START TASK MATERIAL

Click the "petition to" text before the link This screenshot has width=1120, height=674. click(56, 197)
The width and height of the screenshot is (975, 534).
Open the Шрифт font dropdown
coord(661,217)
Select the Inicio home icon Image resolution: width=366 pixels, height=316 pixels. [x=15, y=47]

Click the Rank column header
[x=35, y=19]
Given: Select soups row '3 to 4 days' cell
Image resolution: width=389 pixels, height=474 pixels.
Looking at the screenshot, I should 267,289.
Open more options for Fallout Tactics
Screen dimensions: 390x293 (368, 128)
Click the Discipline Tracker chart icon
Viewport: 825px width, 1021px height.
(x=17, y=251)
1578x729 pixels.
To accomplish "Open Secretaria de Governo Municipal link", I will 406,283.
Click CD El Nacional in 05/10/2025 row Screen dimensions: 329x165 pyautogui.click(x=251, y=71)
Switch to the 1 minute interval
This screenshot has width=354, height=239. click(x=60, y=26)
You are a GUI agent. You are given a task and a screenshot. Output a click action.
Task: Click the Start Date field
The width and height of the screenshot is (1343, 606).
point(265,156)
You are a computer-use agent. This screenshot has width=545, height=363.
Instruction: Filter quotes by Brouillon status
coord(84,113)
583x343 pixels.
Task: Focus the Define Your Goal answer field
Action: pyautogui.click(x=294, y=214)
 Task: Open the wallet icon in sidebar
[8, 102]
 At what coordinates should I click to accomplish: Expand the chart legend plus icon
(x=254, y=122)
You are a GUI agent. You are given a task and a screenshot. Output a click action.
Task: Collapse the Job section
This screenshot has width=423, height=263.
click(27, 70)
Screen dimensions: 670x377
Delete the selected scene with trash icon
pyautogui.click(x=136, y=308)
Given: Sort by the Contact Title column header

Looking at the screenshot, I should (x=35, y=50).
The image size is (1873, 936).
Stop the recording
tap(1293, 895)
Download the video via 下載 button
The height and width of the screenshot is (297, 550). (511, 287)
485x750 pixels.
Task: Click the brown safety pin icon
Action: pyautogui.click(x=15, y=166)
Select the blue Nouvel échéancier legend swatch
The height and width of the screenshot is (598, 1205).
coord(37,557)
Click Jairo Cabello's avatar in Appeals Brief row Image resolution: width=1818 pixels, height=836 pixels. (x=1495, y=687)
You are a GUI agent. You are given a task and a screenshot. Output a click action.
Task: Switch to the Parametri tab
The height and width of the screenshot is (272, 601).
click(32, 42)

END TASK MATERIAL

GOAL OF THE EXERCISE - Read the data above and count the lines that include "link". Answer only with the count.

RESPONSE FOR THIS EXERCISE - 2